I don't own a week here because the Disney area is so easy to exchange in to a nice resort that I haven't purchased a week, but I would buy here if I was going to buy a week in the disney area.


----------



## gjw007 (Jun 26, 2008)

tombo said:


> Orange Lake Country Club has the best pools with the exception of a couple of DVC pools in my opinion. There is a sand beach on a lake with boats for rent. There is a brand new  area called River Island with slides, waterfalls, and a huge lazy river. Just the River Island section (not counting the other pool sections) is to the best of my knowledge larger than any other resort's pool area in the Disney area (this section has 12 acres). In addition there are many other pools scattered around the resort plus putt putt, and arcade, movies, and many other kid friendly things to do without ever leaving. Here are some of the web pages to brouse.
> 
> 
> http://www.orangelake.com/wvrevitalization/
> ...



For children, Orange Lake's River Island (RI) and DVC's Beach Club's Stand Alone Bay (SAB) are heads above the pools in the resorts that I have been and that includes the Hiltons and Vistana.  Both are lazy rivers.  SAB is deeper and kids tend to play along the entire pool.  RI is not as deep and has the zero entry pools where a lot of young children love to be.  I believe that SAB will hold around 1254 people whereas RI is over 800.  The slide at SAB is better and while RI has a sand area, the beach around the lake at SAB is better.  

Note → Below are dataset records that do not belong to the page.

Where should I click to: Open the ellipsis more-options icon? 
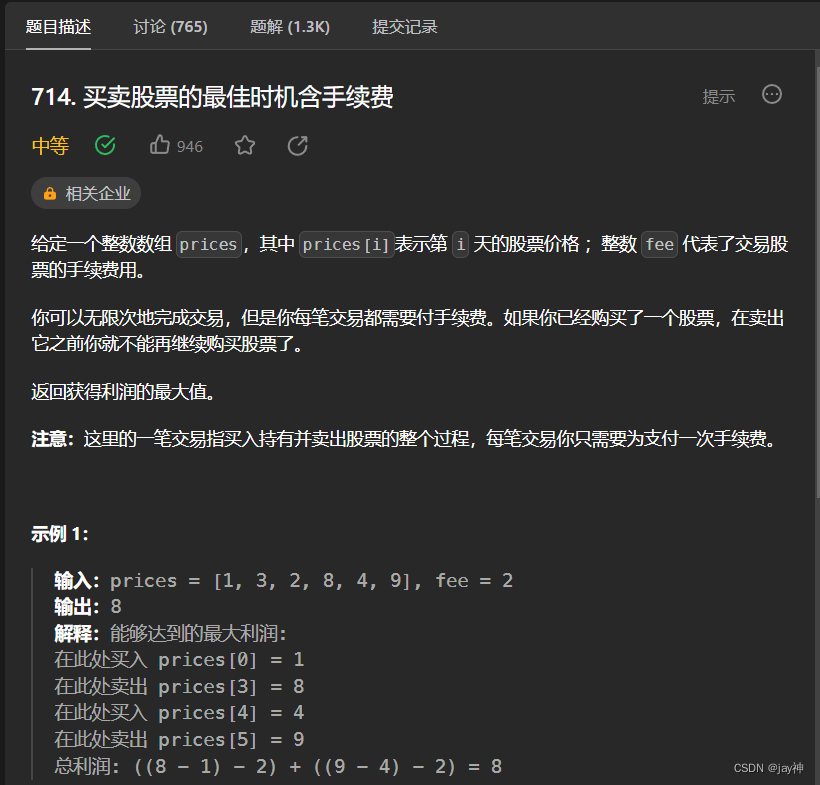(x=771, y=94)
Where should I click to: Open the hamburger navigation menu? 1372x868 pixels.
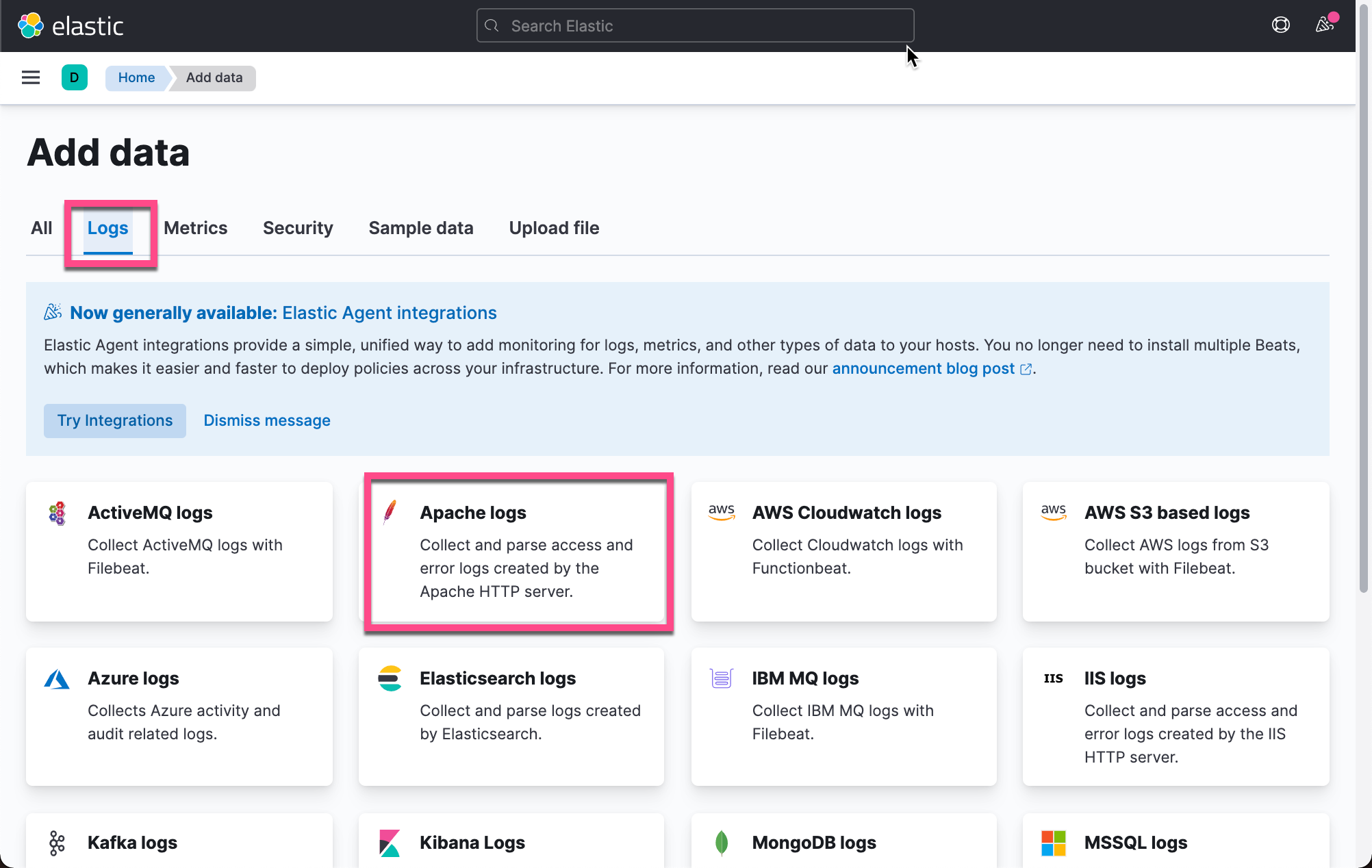(x=31, y=77)
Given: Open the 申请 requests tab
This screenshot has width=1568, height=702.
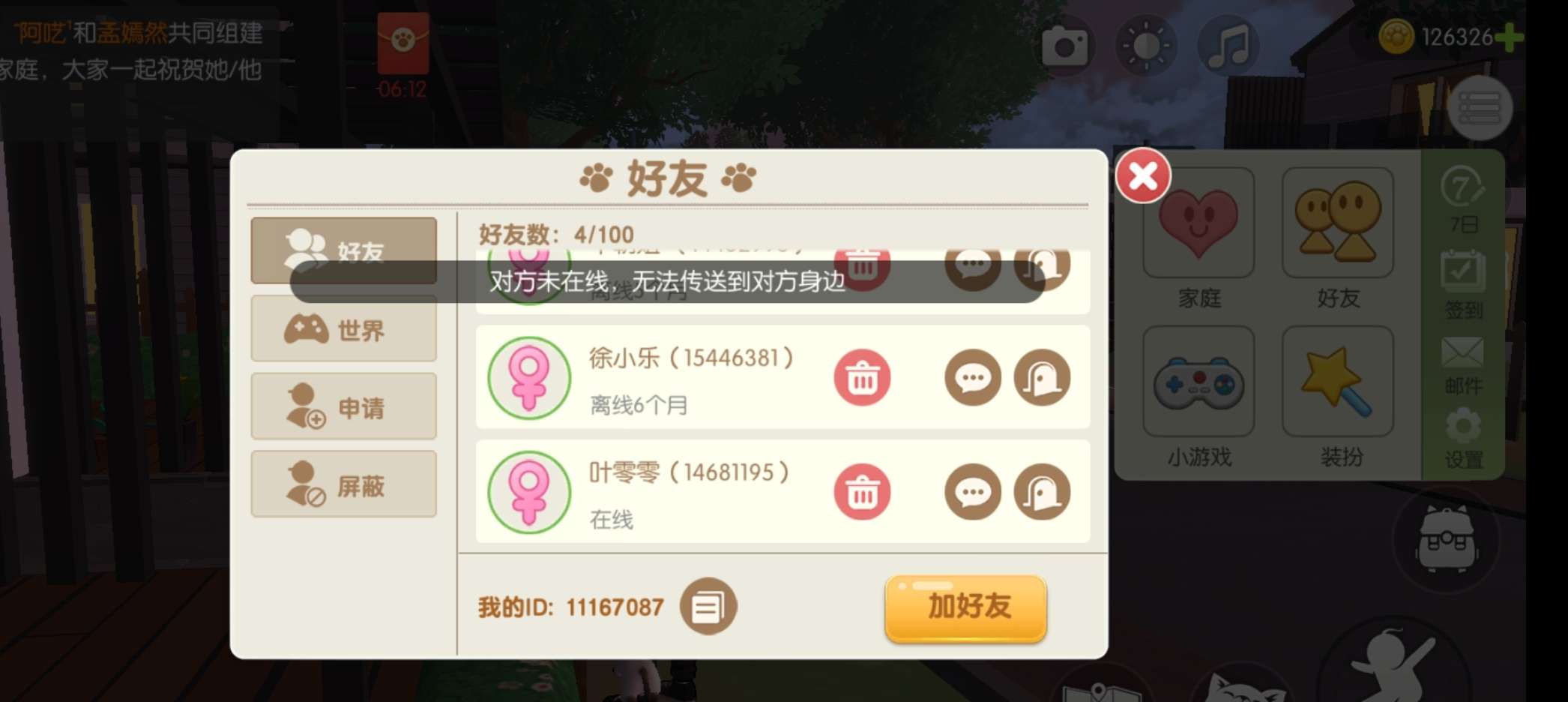Looking at the screenshot, I should pos(344,406).
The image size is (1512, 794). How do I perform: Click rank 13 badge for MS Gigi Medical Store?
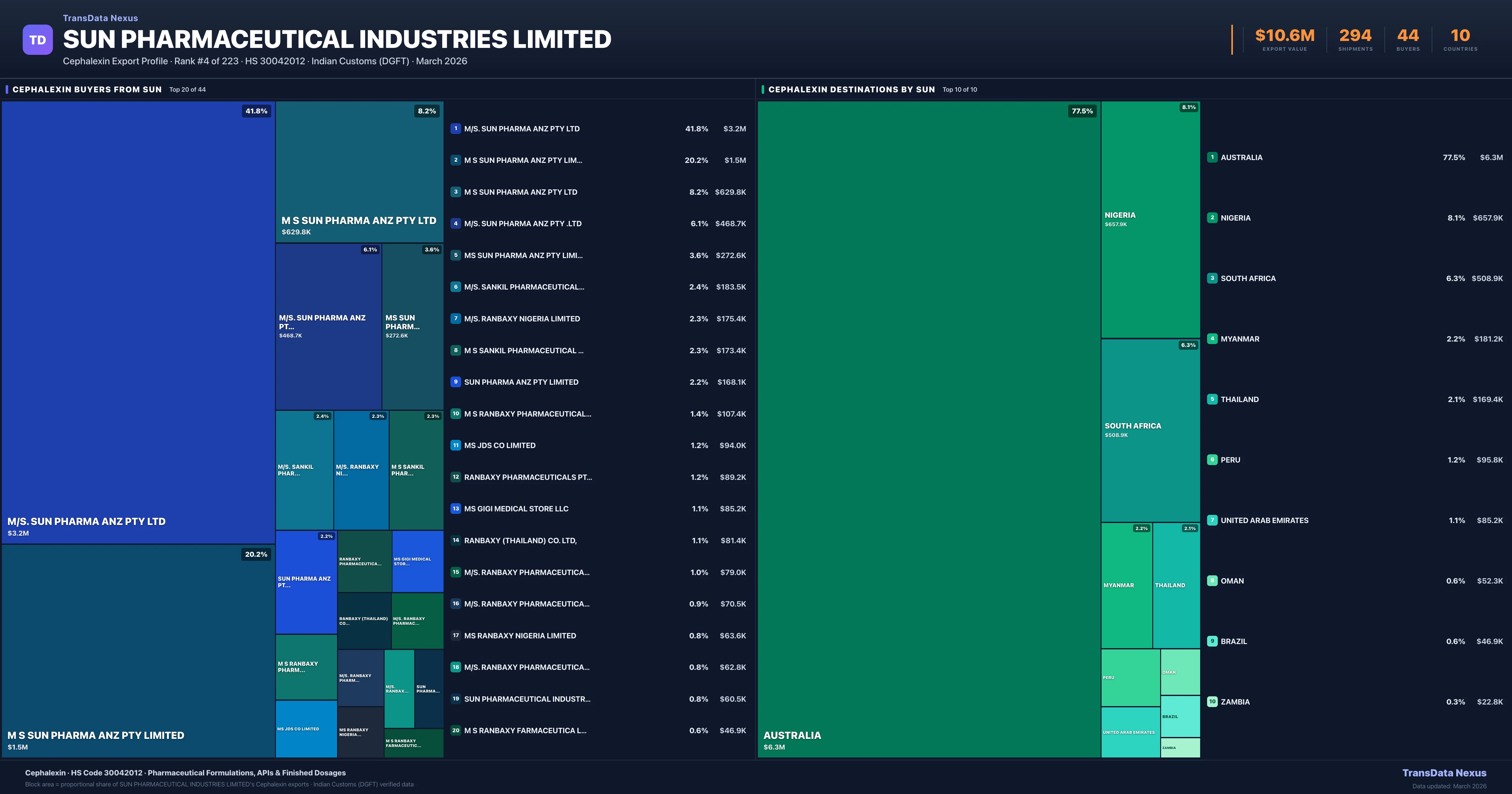(x=455, y=509)
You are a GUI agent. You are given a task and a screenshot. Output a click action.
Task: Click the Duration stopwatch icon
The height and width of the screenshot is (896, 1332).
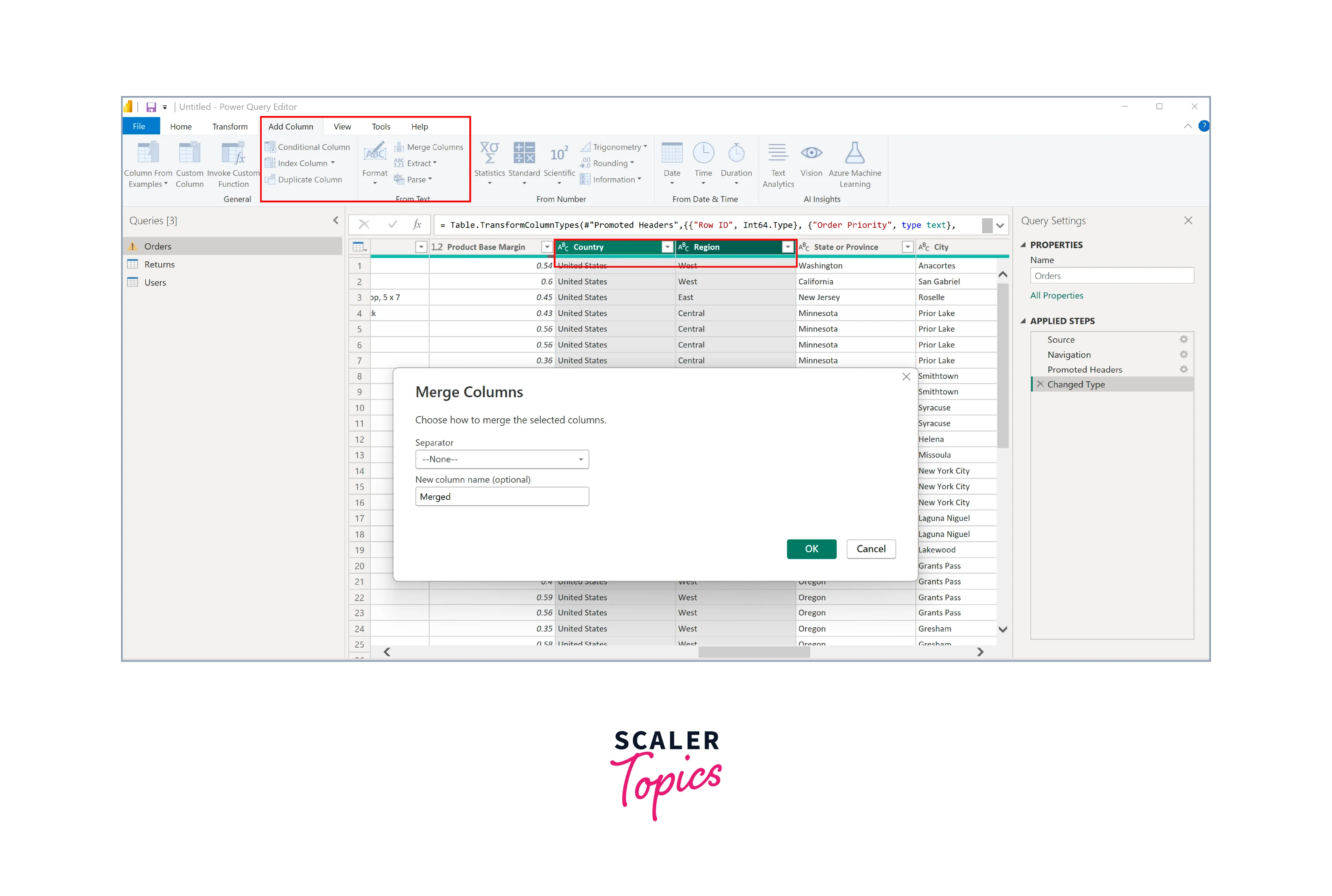736,153
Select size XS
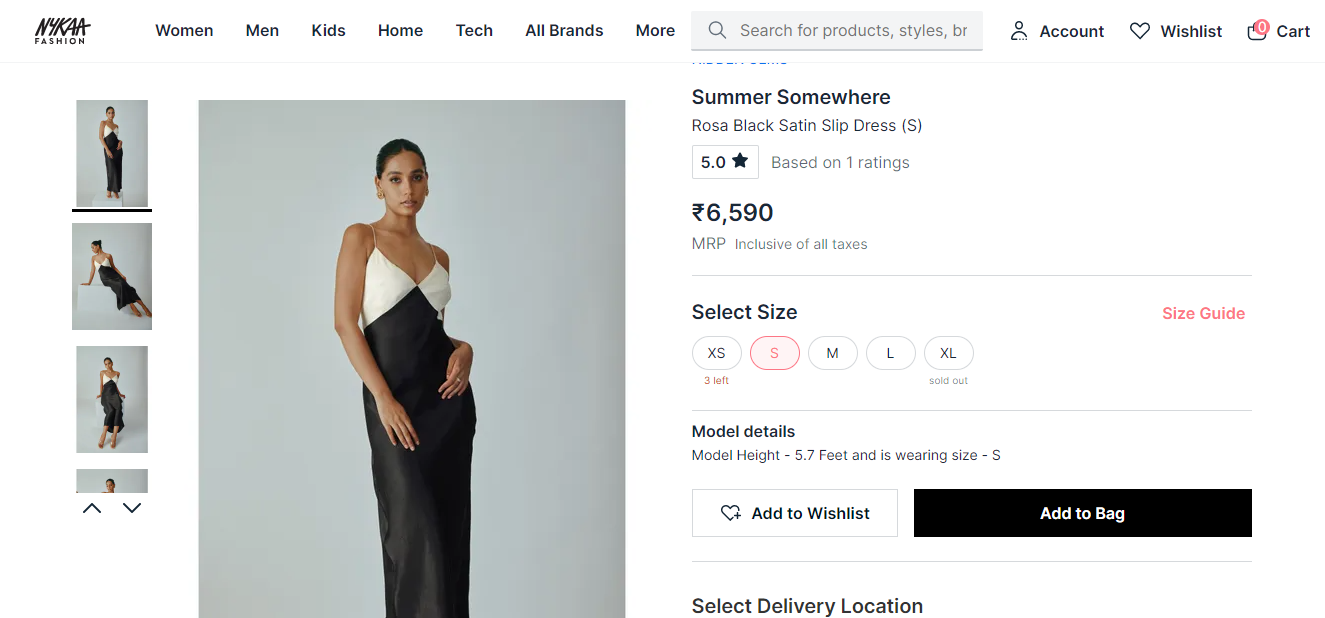This screenshot has width=1325, height=618. (716, 353)
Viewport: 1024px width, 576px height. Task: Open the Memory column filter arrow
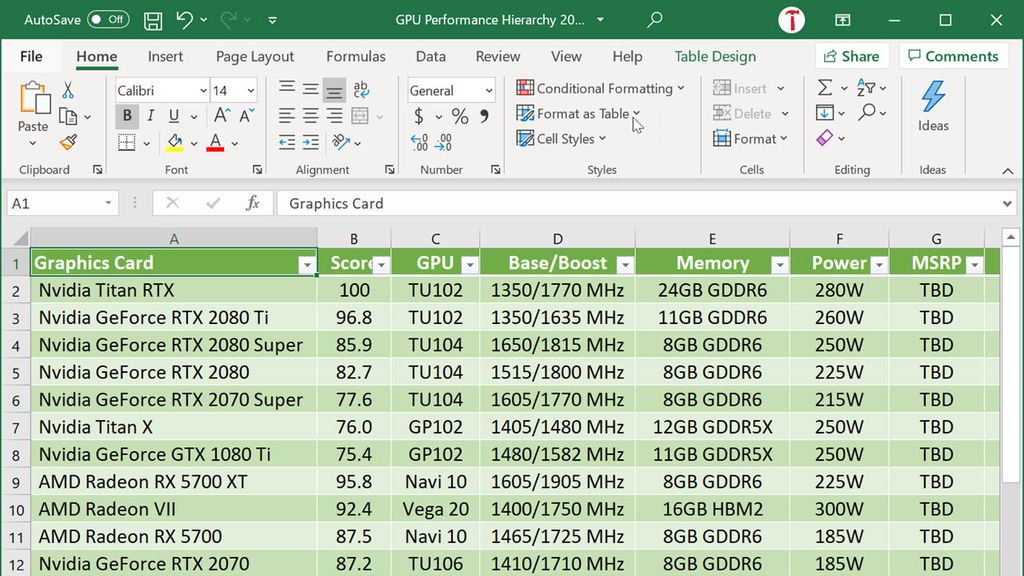click(x=780, y=264)
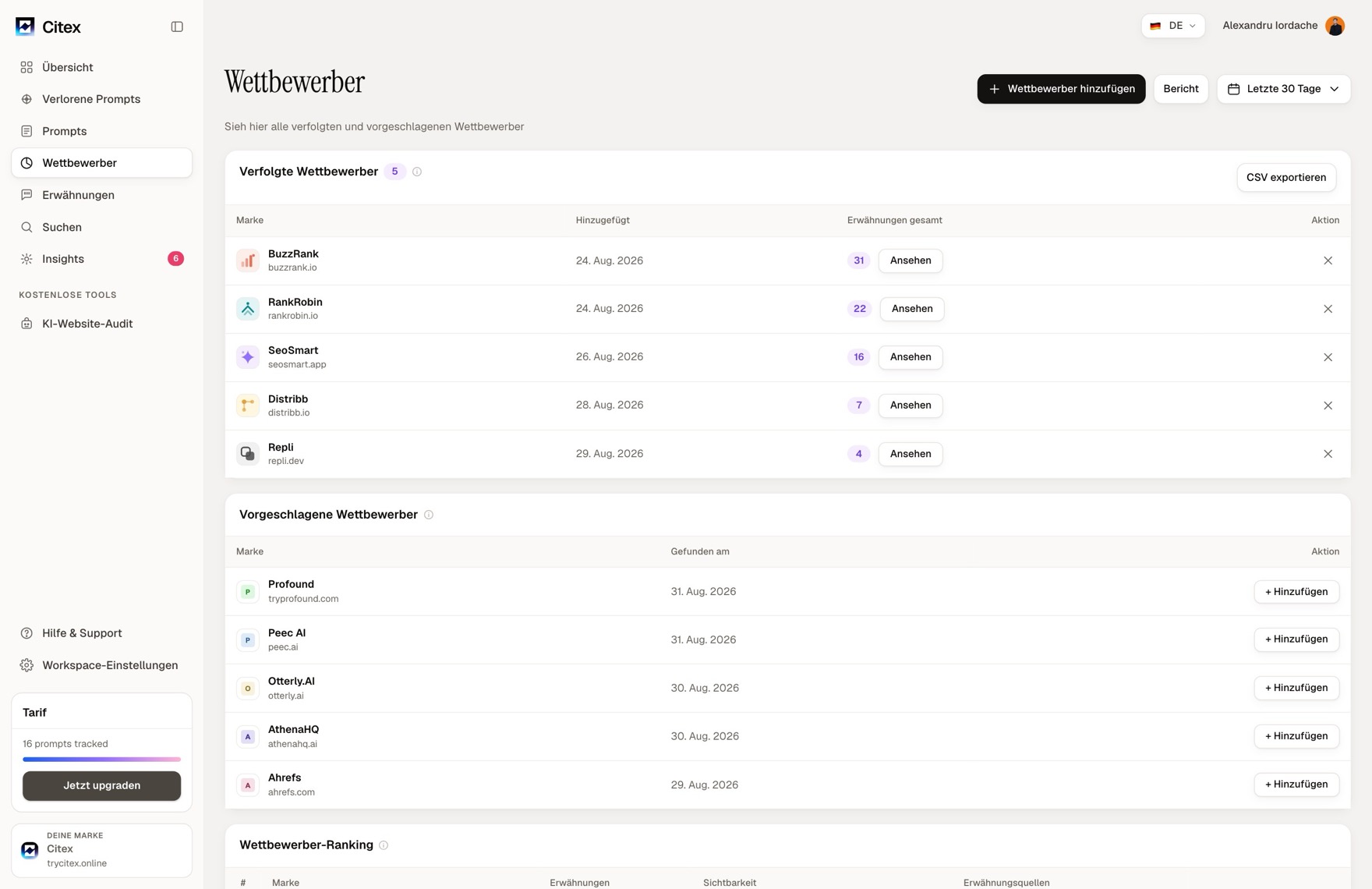Open the Citex brand switcher card
This screenshot has height=889, width=1372.
coord(101,850)
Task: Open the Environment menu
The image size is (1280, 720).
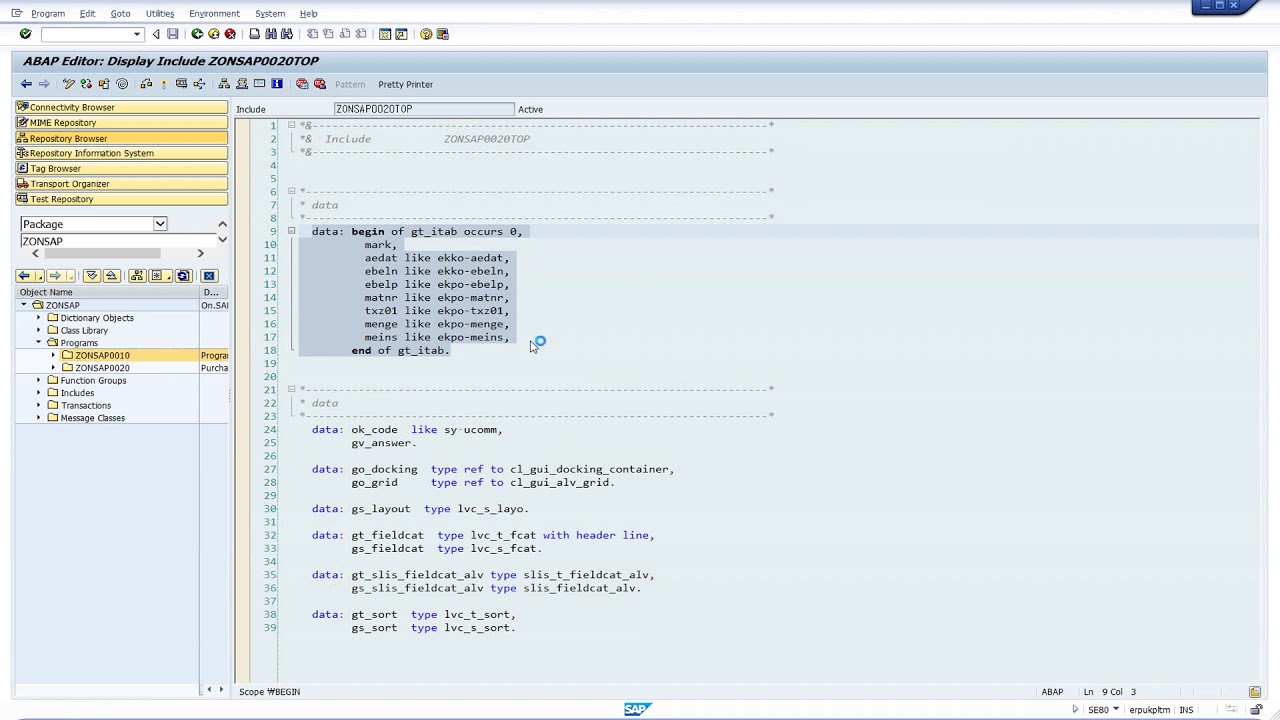Action: pos(214,13)
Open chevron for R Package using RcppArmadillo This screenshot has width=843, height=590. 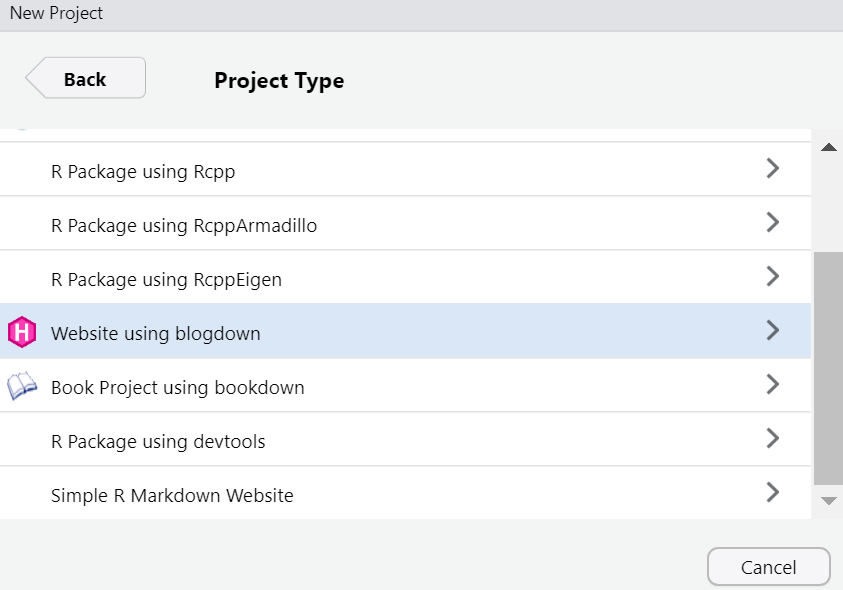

The pools at Boardwalk Villas, Saratoga Springs, and the Villas at Wilderness  Lodge I would put on equal status with the Hilton's.  I haven't seen it but I understand that Bonnet Creek also has a lazy river but I'm been told that it is really small.  Again, I haven't seen it so I don't know.  There are some other resorts that I haven't been to but the pictures of the pool area with the pirate ships or other setups also look like something children would enjoy.


----------



## littlestar (Jun 26, 2008)

I would say any of the DVC resorts and Marriott's Horizons - great themed pools with slides. These are II resorts. You would have an easier time getting a 2 bedroom for your family size at Marriott's Horizons. Marriott Horizons has some good prices on cash getaway weeks if you want to save your week for a harder trade than Orlando. 

Go over to trip advisor and check out the pictures.


----------



## gnipgnop (Jun 26, 2008)

My vote is for the pools at Orange Lake Country Club.  They are great!!  
Especially River Island.


----------



## jbuzzy11 (Jun 26, 2008)

I have to agree with the OrangeLake RiverIsland pool as #1
and ill be there last week in Aug


----------



## kapear (Jun 26, 2008)

Thanks guys. I have an II AC that I can use. I need to see what comes up with my mom's RCI points account as well.  Our friends are staying at Orange Lake so it would be great if we could get in there through RCI.


----------



## jbuzzy11 (Jun 26, 2008)

I just checked with a real weak trader and there is about seven 2 bedroom trades online for oct 08.  you should have no problem getting a week


----------



## kapear (Jun 30, 2008)

Thanks all. We ended up booking a Marriott Horizons week. It seems that it will meet our needs the best.


----------